PKK liderinin küresel güçlerce Türkiye’ye teslimatı, aslında BOP projesi (Ortadoğu ile ilgili olarak) kapsamında ileriye yönelik olarak uygulamaya sokulan küresel planın bir parçasıydı. Muhsin Yazıcıoğlu küresel planı gördü ve deşifre etti. Tıpkı 28 Şubatçıları, “Türkiye İran olmayacak, Cezayir olmayacak, ama Suriye olmasına da biz asla izin vermeyeceğiz” sözleriyle deşifre edip, maskelerini düşürdüğü gibi.

BBP lideri Yazıcıoğlu küresel güç odaklarının “Apo’yu asılmaması” kaydıyla Türkiye’ye teslim ettiklerini, teslim edilmesinin, Ortadoğu özellikle Irak’ın kuzeyi ve Suriye ile ilgili olduğunu her yerde söylüyordu. Yazıcıoğlu Öcalan’ın dış güçlerin “maşası” olduğunu stratejik maşa PKK’nın, “piyon” olduğunu söylüyordu. Dış politikayı çok iyi biliyor ve dış gelişmeleri çok iyi gözlemliyordu. Tarih şuuru ve dava bilinci çok yüksek olan Yazıcıoğlu diplomasi dilini çok iyi kullanarak iç ve dış mihraklara anladıkları dilden cevap vermişti.

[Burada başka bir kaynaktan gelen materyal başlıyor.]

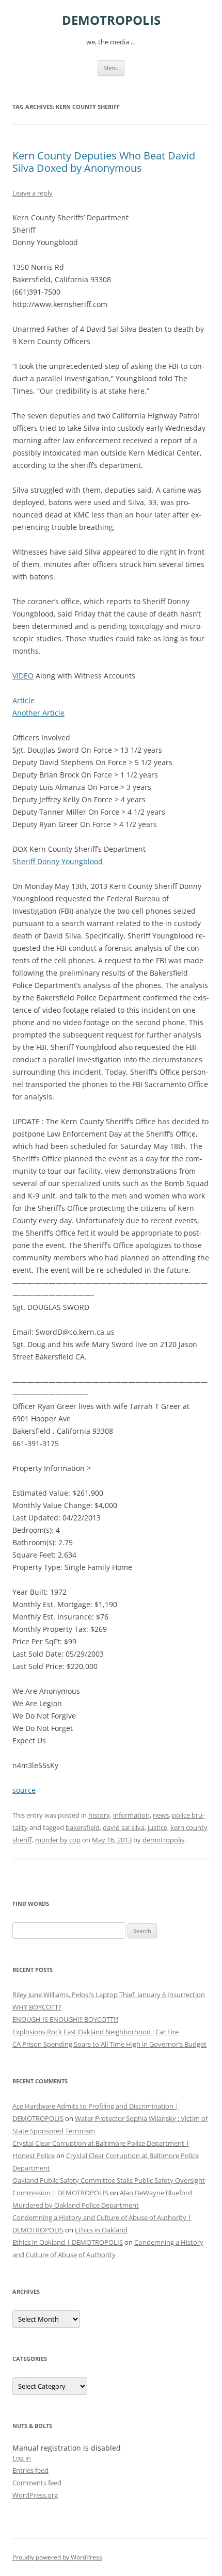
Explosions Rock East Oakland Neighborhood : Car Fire (95, 2031)
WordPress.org (35, 2495)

MUHSİN YAZICIOĞLU : TERÖRİST BAŞI İDAM EDİLMELİDİR

Muhsin Yazıcıoğlu, terörist başı Öcalan’ın idam edilmesini savunuyor, bunu her yerde dile getiriyor ve 30 Mayıs 1999 tarihinde Ankara’da toplanan BBP küçük kurultayında şunları söylüyordu:

“Bilindiği üzere yarın Abdullah Öcalan adlı caninin yargılanma süreci başlıyor. Binlerce vatan evladının toprağa düşmesine, şehit olmasına ve milletimizin büyük acılar çekmesine mal olan terörist başının yargılanması büyük önem taşımaktadır. Mahkeme süratli hareket edip şehitlerin ruhunu ve kamu vicdanını rahatlatıcı bir karar almalıdır. Şehitlerimizin ruhunu ve kamu vicdanını yaralayacak hiçbir kararın asla kabul edilmeyeceği iyi idrak edilmelidir. Bugün Türkiye’nin dağlarında aldatılmış kandırılmış gençler vardır. Bunların topluma ve Türkiye’ye kazandırıcı adımlar atabilmek elbette önemlidir. Fakat bütün bunlar yapılırken eli kanlı terörist Apo, bölücü örgütün üst kademesi eline kan bulaşanlar kapsam dışı bırakılmalı, bunlar için af anlamına gelebilecek bir yola asla başvurulmamalıdır. Terörist başı hak ettiği cezaya çarptırılmalı, idam edilmelidir.”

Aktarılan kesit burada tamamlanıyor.